Pål Flåta (born 8 April 1968) is a Norwegian vocalist, known from the band Midnight Choir and as a solo artist.

Career 
Flaata was born in Skien, Norway.  He started his career in the Skien band Memphis News and has since then been involved in Paal & Pål Band with Pål Jensen, Carsten "Kesh" Holt, and Vidar Busk. In the early 1990s, Flaata traveled to Oslo along with two other musicians. There, they played hillbilly music on the street and were called the Hashbrowns. Then the band got a record deal, and went to the US to record an album. Hashbrowns was then transformed to Midnight Choir. Flaata was in the forefront of Midnight Choir, until the band was dissolved in 2004, and was involved in the outlet of five albums plus a compilation.

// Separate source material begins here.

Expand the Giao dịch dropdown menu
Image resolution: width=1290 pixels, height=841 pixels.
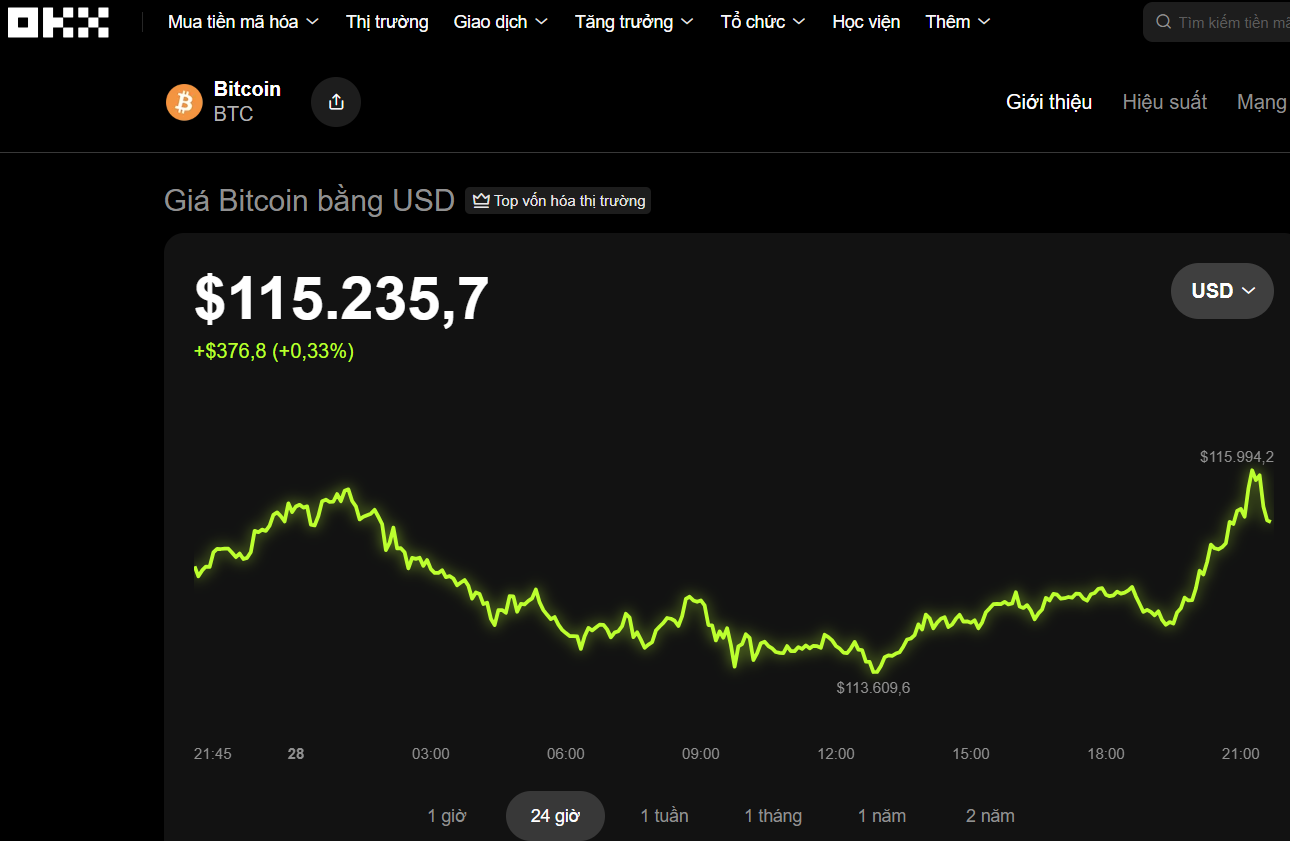coord(500,22)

He debuted as a solo artist in 2002 with In Demand and continued as a solo artist after the dissolution of Midnight Choir. They were nominated for the Spellemannprisen 2012 for the album Wait by the Fire in the class Country.

In 2008, Flaata also participated on the children's record Magiske Kroker & Hemmeligheter produced by Linn Skåber and Jacob Young, with the song "Fredag". Other artists who participated were Simone Larsen, Maria Haukaas Storeng, Egil Hegerberg, Venke Knutson, Alejandro Fuentes, Julius Winger, Live Maria Roggen, Jørn Christensen, Alexander Rybak, and Andrea Bræin Hovig.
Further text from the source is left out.